# Work task:
From the line below that contains "You are a computer-use agent. 1551x873" to the line that contains "Expand the 保存 dropdown button", repeat every line exactly, both ends included, and nothing else.

# Data in this exercise:

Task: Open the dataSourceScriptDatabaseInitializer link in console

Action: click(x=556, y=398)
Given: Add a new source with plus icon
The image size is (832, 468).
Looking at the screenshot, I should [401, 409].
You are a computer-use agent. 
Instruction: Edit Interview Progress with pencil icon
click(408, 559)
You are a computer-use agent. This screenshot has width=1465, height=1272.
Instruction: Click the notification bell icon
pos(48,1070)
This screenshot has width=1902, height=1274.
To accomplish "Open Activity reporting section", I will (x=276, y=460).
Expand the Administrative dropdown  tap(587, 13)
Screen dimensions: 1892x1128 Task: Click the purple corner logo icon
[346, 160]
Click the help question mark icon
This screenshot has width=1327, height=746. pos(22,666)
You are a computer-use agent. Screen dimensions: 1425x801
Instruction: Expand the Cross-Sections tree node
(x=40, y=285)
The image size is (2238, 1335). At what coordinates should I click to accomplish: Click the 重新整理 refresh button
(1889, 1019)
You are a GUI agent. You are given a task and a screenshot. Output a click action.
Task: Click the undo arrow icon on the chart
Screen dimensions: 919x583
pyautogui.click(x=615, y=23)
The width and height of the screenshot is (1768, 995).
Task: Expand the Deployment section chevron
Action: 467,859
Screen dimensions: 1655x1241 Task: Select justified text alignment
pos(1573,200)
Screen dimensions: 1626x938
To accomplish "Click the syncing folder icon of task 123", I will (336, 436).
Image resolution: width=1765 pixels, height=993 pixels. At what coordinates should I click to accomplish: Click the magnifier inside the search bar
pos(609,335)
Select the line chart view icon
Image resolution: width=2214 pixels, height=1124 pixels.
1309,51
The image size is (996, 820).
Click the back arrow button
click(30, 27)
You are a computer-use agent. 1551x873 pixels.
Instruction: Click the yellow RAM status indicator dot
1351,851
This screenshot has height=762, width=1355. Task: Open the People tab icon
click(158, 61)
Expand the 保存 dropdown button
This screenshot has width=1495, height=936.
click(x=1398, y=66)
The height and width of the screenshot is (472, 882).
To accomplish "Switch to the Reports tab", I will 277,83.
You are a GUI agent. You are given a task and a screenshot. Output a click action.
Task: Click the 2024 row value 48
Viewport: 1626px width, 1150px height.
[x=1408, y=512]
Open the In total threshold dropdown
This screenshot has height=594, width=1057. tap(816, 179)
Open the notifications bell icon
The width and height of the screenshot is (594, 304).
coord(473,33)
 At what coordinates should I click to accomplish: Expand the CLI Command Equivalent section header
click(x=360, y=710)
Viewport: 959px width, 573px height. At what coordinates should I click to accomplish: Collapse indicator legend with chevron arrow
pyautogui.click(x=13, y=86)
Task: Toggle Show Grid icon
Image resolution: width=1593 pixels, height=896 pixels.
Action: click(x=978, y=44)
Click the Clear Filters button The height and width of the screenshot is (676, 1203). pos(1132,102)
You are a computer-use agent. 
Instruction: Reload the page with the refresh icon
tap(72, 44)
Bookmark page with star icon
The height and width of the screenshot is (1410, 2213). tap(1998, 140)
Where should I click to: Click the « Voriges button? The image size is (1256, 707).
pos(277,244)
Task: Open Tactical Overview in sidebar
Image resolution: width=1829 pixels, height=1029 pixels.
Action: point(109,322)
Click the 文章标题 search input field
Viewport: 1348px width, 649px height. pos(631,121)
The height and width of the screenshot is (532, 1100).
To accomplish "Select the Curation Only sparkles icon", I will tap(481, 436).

# Response to this exercise:
You are a computer-use agent. 1551x873 pixels.
Instruction: Click the yellow RAM status indicator dot
1351,851
This screenshot has height=762, width=1355. Task: Open the People tab icon
click(158, 61)
Expand the 保存 dropdown button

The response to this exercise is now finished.